Otra práctica poderosa del mindfulness para relajarnos y reducir la ansiedad son los escaneos corporales o atención en las sensaciones corporales. Esto permite desarrollar la ecuanimidad, es decir, la facultad de observar sin anhelo o rechazo lo que nos sucede, lo cual se traduce en una mayor presencia y menor ansiedad.

Para realizar este ejercicio, puedes estar en posición acostada o sentada. Comenzando desde la cima de la cabeza o los pies, recorres cada parte del cuerpo con tu atención, tomando porciones grandes o pequeñas según te sea más cómodo y de arriba hacia abajo, o de abajo hacia arriba.

En el caso de que los pensamientos capten tu atención, vuelves a las sensaciones corporales tan pronto como te des cuenta de la distracción. Este método te brindará un entrenamiento mental capaz de reducir la ansiedad o relajar el cuerpo de la tensión acumulada. Pero recuerda: la atención debe estar en el cuerpo y sus sensaciones, no en el pensamiento. También es importante que no dejes de mover tu atención. Al cabo de algunos minutos de práctica verás los resultados.

3. Grounding

El enraizamiento o grounding es una técnica central en diversas disciplinas tanto orientales como occidentales. Consiste en permitir que nuestros pies se asienten firmemente sobre el suelo y que la musculatura de las piernas se active. Esta conexión con nuestras extremidades inferiores tiene un efecto terapéutico muy explorado por diversas prácticas como el Qigong (Chi Kung) o la Bioenergética.

Para realizarlo, debes estar de pie con los pies paralelos a una distancia de un ancho de caderas entre sí. Además, se sugiere cerrar levemente los pies, unos 5 o 10 grados hacia adentro, para liberar tensiones en la zona sacral. Luego, flexionar levemente las rodillas. La regla general es que éstas no deben sobrepasar los dedos de los pies.

Permanecer en esta postura con atención en la planta de los pies y las piernas, por unos 5 minutos o más (si bien puede resultar cansador) es una gran herramienta para "parar la mente", reducir la ansiedad y relajar al sistema nervioso.

Al finalizar, puedes sacudir ligeramente las piernas.

Técnicas prácticas para hacer bajar la ansiedad

4. Pranayama

Desde la tradición oriental del Yoga nos llega otra técnica maravillosa para relajar la mente y reducir la ansiedad: el pranayama o control de la respiración.

A diferencia de la técnica de atención en la respiración, aquí sí buscamos una regulación del aire que entra y que sale.

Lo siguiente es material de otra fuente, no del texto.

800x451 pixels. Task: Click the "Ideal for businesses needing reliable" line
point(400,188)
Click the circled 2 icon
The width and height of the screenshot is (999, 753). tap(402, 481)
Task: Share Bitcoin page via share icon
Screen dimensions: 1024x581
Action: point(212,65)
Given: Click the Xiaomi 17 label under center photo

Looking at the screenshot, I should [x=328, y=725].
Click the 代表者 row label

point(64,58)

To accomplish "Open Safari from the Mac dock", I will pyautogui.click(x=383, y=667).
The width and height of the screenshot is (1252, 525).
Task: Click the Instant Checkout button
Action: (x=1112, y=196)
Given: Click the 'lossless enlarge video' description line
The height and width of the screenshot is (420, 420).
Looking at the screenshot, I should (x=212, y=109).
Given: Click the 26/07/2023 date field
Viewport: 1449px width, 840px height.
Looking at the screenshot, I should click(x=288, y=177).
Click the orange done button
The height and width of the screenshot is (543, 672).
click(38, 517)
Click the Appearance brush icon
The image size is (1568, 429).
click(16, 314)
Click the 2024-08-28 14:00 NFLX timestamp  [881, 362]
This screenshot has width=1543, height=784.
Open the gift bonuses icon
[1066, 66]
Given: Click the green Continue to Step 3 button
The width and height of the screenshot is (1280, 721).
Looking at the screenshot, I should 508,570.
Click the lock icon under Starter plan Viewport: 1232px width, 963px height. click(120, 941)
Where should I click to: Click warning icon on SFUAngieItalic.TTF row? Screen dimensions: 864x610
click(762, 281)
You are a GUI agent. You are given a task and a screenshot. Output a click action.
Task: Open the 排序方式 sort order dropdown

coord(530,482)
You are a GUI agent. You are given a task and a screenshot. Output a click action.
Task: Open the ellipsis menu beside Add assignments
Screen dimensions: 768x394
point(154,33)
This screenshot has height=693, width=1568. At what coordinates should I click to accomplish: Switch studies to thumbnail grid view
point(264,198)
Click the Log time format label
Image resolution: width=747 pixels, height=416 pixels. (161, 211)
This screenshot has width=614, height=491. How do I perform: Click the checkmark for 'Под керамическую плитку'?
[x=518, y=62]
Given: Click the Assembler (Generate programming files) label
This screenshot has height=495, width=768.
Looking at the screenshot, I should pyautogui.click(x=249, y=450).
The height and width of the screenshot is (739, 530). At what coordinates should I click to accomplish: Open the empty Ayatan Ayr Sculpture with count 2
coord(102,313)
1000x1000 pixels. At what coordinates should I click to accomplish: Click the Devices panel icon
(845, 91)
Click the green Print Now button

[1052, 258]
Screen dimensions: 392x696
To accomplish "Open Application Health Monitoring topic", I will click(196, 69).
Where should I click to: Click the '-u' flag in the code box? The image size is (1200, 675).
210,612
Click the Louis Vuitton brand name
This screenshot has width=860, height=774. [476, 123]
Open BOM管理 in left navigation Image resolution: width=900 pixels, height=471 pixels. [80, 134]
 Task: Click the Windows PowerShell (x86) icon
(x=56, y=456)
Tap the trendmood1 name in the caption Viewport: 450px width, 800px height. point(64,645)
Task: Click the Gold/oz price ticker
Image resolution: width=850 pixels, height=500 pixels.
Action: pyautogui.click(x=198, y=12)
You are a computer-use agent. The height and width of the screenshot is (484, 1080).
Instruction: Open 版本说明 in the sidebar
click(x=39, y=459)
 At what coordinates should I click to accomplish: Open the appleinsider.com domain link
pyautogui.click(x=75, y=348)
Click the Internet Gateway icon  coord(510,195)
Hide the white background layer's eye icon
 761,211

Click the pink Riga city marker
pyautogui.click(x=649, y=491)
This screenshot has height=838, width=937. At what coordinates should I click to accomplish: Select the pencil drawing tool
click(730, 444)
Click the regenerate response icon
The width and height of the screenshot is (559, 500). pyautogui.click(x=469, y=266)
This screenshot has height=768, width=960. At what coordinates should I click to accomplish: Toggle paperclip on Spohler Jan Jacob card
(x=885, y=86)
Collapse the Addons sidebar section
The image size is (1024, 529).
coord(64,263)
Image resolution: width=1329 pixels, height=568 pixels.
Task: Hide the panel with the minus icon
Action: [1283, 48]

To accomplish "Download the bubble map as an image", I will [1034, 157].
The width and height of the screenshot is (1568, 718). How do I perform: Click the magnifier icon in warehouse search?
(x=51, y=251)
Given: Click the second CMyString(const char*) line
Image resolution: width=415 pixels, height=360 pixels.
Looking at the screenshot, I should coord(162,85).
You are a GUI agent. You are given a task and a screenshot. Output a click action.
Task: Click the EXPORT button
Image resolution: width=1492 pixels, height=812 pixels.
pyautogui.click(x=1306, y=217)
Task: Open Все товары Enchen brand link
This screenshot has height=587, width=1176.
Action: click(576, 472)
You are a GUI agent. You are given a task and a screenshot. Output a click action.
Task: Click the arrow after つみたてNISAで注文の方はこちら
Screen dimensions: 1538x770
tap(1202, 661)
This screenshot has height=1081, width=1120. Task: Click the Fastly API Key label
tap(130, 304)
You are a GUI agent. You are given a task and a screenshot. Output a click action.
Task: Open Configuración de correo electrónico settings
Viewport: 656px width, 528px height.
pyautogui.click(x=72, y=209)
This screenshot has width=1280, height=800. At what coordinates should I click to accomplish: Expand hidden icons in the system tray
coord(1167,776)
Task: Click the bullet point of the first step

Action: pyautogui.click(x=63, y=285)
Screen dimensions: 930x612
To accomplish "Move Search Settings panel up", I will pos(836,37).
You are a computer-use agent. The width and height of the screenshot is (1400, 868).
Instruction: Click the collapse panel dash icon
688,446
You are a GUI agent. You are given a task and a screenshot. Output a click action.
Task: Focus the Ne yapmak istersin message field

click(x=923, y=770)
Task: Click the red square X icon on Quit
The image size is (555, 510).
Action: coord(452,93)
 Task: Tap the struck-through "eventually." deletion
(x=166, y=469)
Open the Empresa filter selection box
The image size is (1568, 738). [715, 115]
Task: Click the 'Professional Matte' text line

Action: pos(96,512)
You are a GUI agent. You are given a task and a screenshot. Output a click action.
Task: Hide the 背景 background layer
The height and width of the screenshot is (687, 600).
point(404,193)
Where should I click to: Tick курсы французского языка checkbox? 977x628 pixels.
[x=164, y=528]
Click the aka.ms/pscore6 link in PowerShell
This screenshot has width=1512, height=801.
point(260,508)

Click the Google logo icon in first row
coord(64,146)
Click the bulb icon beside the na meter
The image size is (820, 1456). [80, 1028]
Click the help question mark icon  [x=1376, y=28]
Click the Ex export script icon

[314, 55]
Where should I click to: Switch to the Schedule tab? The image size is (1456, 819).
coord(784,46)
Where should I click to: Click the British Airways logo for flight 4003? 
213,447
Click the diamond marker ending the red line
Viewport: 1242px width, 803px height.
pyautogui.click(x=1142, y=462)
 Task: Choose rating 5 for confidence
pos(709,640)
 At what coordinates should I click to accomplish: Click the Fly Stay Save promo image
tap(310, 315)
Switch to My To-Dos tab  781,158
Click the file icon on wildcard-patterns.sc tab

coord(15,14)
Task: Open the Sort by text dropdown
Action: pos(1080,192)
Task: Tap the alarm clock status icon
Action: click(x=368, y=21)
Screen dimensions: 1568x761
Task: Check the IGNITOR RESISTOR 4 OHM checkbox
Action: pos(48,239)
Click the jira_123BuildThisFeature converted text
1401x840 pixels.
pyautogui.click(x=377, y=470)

Numerosos estudios enfatizan la importancia de la correcta respiración para lograr un correcto equilibrio del sistema nervioso y favorecer la actitud positiva.

Existen diversas técnicas de regulación de la respiración, una de las más sencillas es conocida como "respiración cuadrada", que consiste en igualar los tiempos de inhalación, retención del aire, exhalación y nueva retención. Son 4 fases, cada una de las cuales debe durar la misma cantidad de tiempo.

Para practicarlo nos sentamos cómodamente y con la espalda erguida, realizamos una exhalación total, y luego inhalamos en 4 segundos. Al finalizar la inhalación, hacemos una retención también de 4 segundos (podemos utilizar el dedo índice y pulgar para obstruir las fosas nasales, si así lo deseamos), luego exhalamos en esa misma duración y al finalizar la exhalación realizamos una nueva retención de 4 segundos.

Repetimos este proceso por varios minutos, intentando que nuestra respiración sea completa, es decir, expandiendo el abdomen, costillas y pecho. Luego, respiramos con normalidad. Sin dudas al hacerlo verás que esta técnica aporta mucho a tu relajación, calmando la mente y eliminando la ansiedad. También puedes incrementar o reducir la cantidad de segundos según te parezca necesario.

Conclusión

Reducir la ansiedad a través de la relajación del cuerpo y de la mente es posible, y sobre todo una práctica cotidiana. Como dijera Aristóteles: "somos lo que hacemos repetidamente".

Incorporar estas metodologías a tu vida diaria, aunque sea unos minutos, tiene efectos duraderos y aportes extensos a tu salud psicofísica.